__ACTIVITY__. Where "Policy" occurs in a line of the entries below, copy that line.
---*---
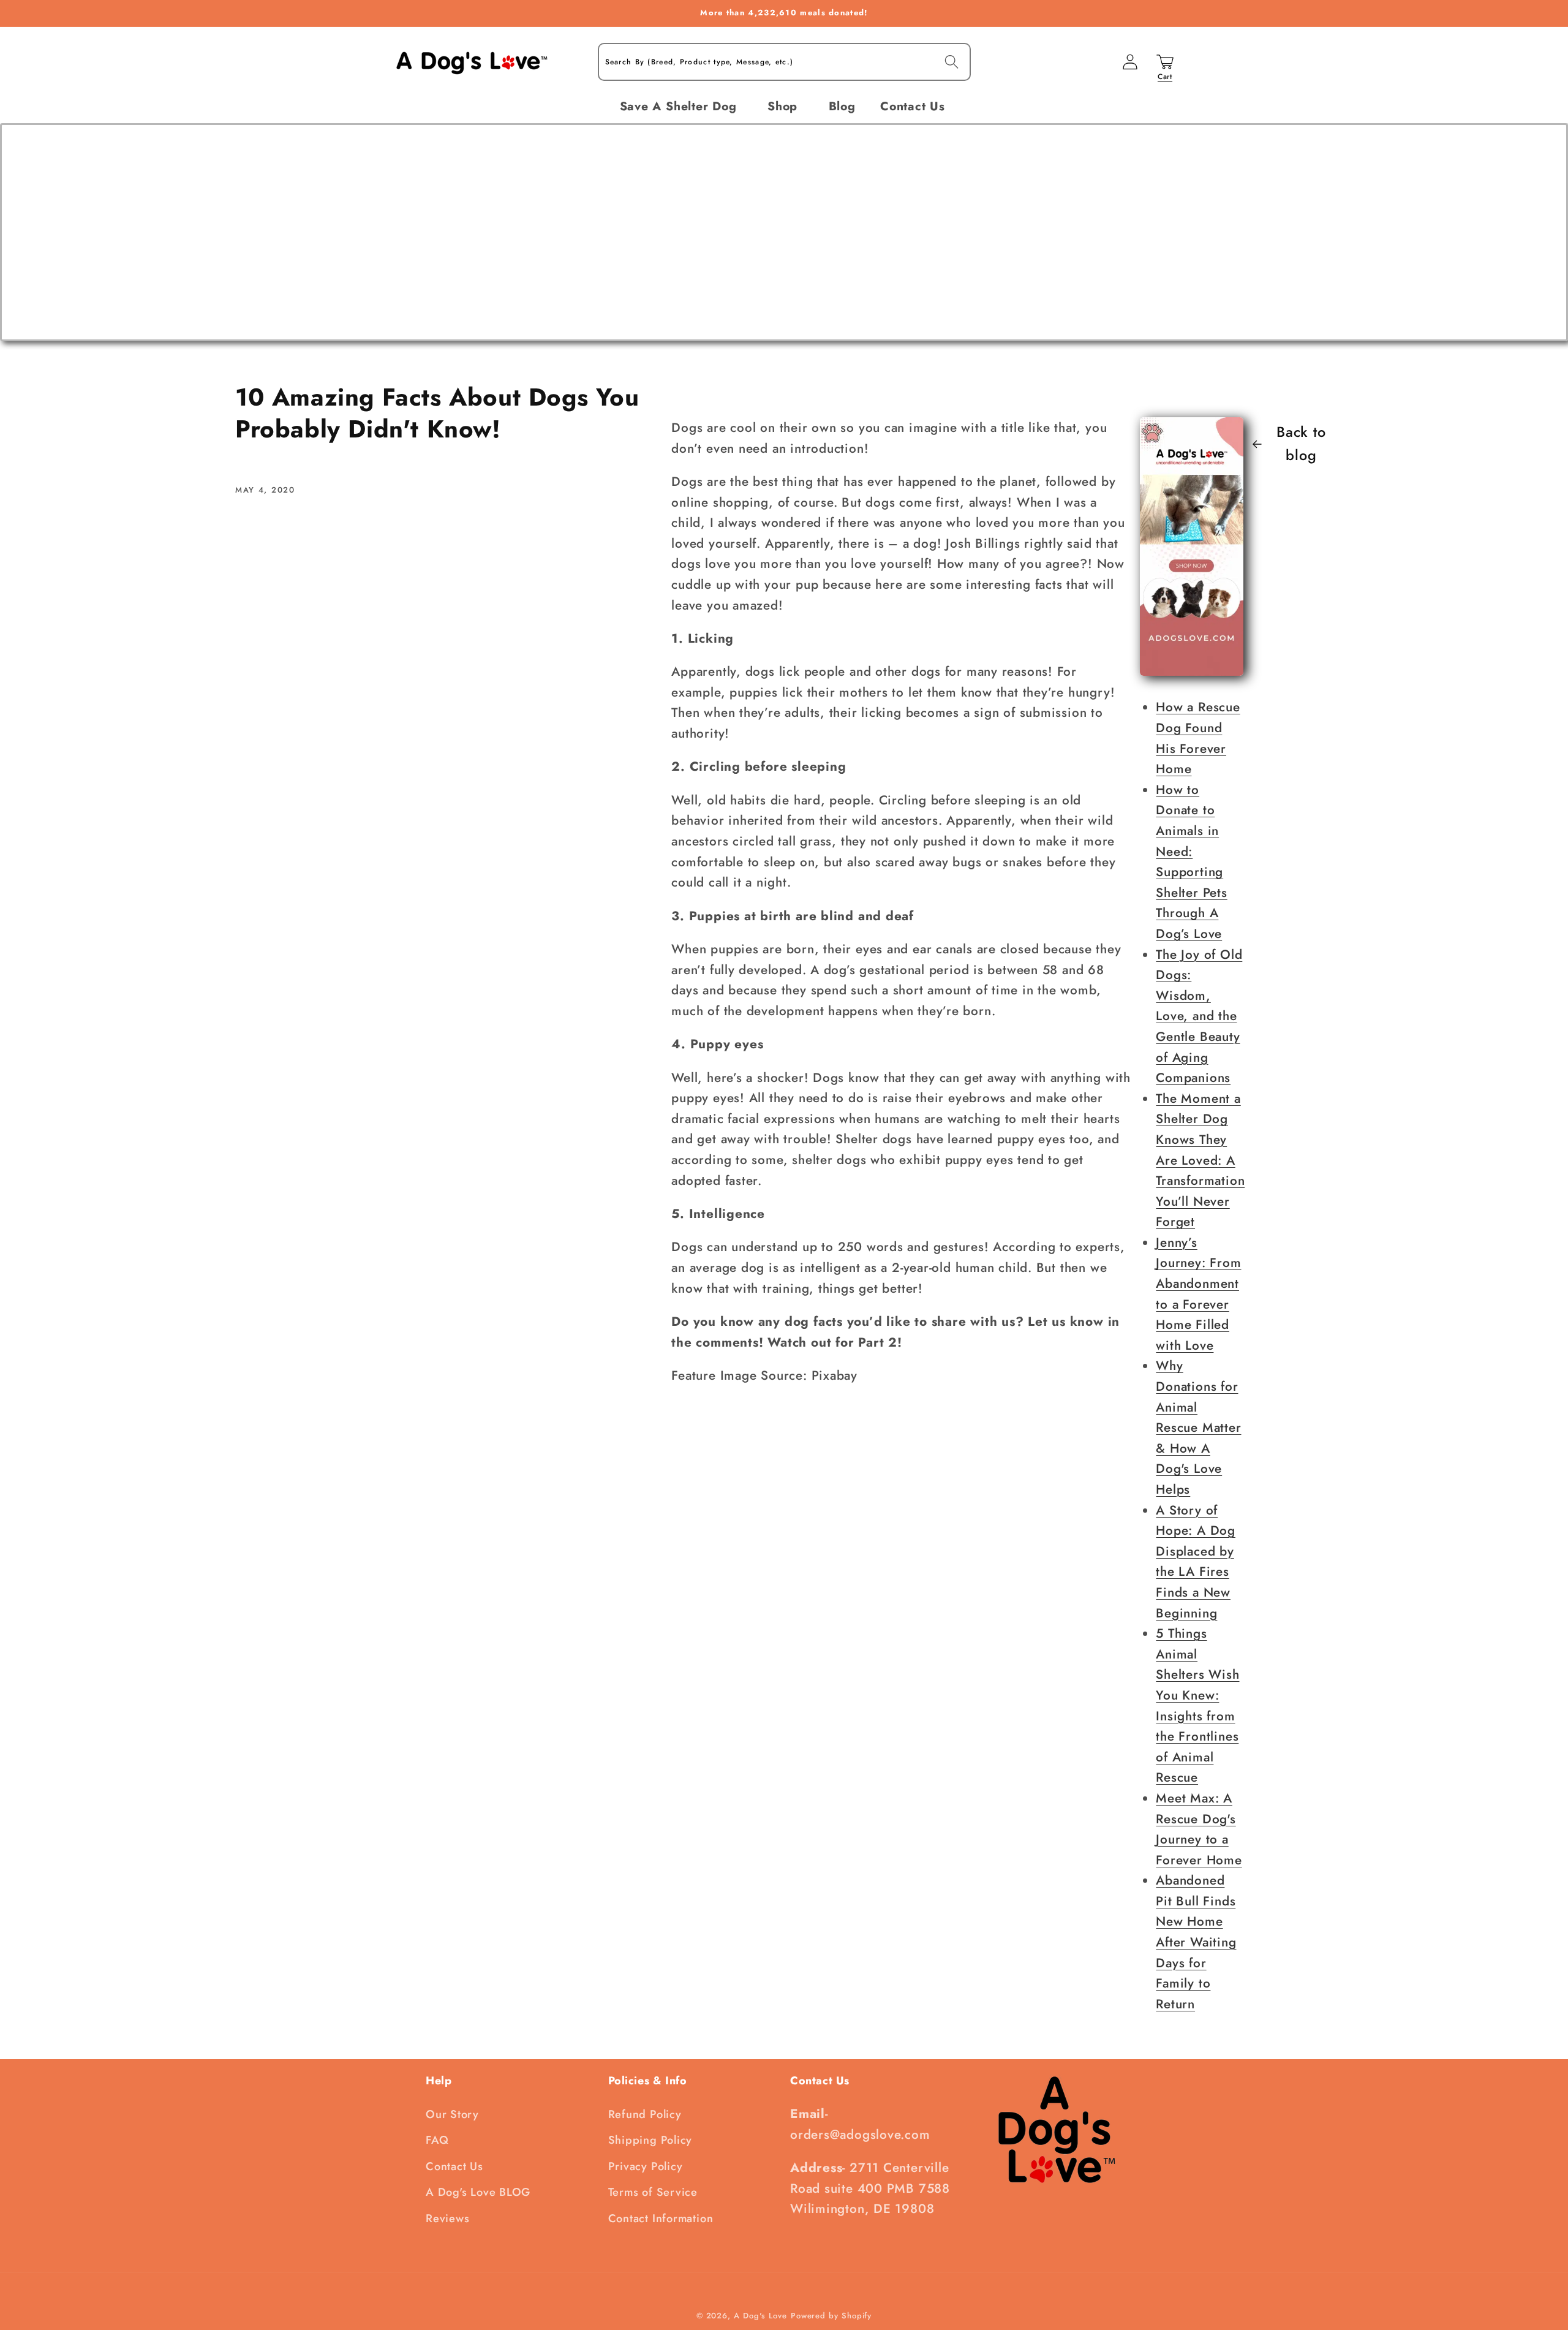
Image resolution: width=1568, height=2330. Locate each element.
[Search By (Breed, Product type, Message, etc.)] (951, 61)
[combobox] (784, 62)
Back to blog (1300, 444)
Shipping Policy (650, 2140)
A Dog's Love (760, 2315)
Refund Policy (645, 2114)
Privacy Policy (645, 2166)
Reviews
---*---
__RESPONSE__.
Shipping Policy (650, 2140)
Refund Policy (645, 2114)
Privacy Policy (645, 2166)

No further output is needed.